Italian Pasta Recipes


Among the many regional recipes, one of the most ancient in Sicily, is that of spaghetti alla carrettiera, made with few and simple ingredients.

The origins of spaghetti alla carrettiera date back to the beginning of the 1900’s, when in Sicily carters used to transport goods and people, not having money to spend in order to eat in the taverns they met along the road, they used to bring simple ingredients such as pasta, garlic, salt, oil and dry bread.

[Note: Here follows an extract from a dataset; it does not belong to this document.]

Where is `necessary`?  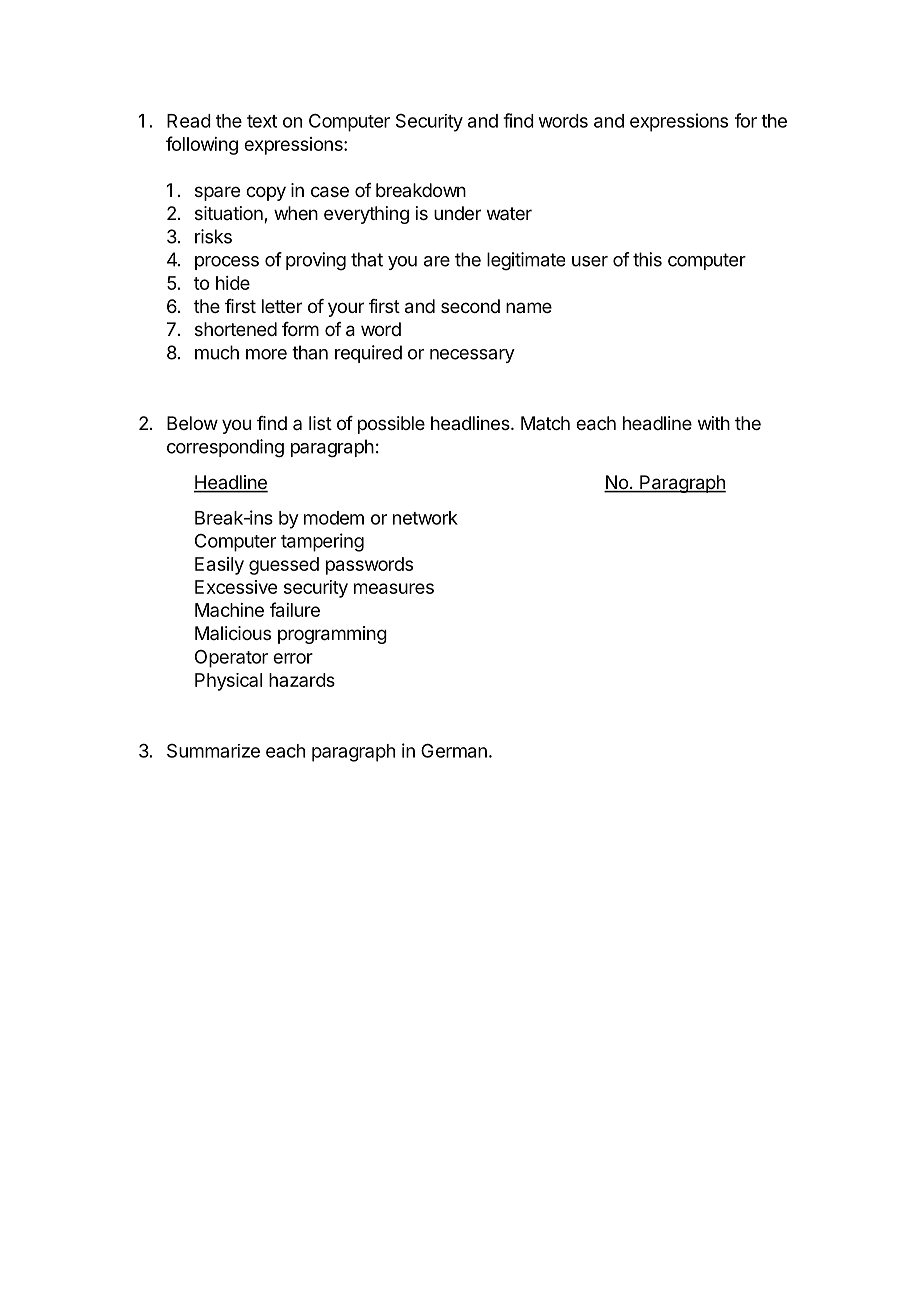 necessary is located at coordinates (472, 356).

With these ingredients they made spaghetti alla carrettiera, a first course that could be prepared at any time and was also good cold.






  • 12 oz of Spaghetti
  • 14 oz of peeled tomatoes
  • 2 garlic cloves
  • 1 hot chili pepper
  • 1 cup of salted ricotta cheese or breadcrumbs
  • fresh parsley leaves to taste
  • extra virgin olive oil to taste
  • salt to taste



To prepare the spaghetti alla carrettiera, put a drizzle of oil in a non-stick pan and sauté a chopped garlic, parsley and chili pepper.

After a few minutes add the peeled tomatoes, a pinch of salt and cook for 15-20 minutes.

Cook the pasta in salted water, drain when al dente and stir in the sauce.

Serve the spaghetti alla carrettiera with grated salted ricotta cheese or breadcrumbs.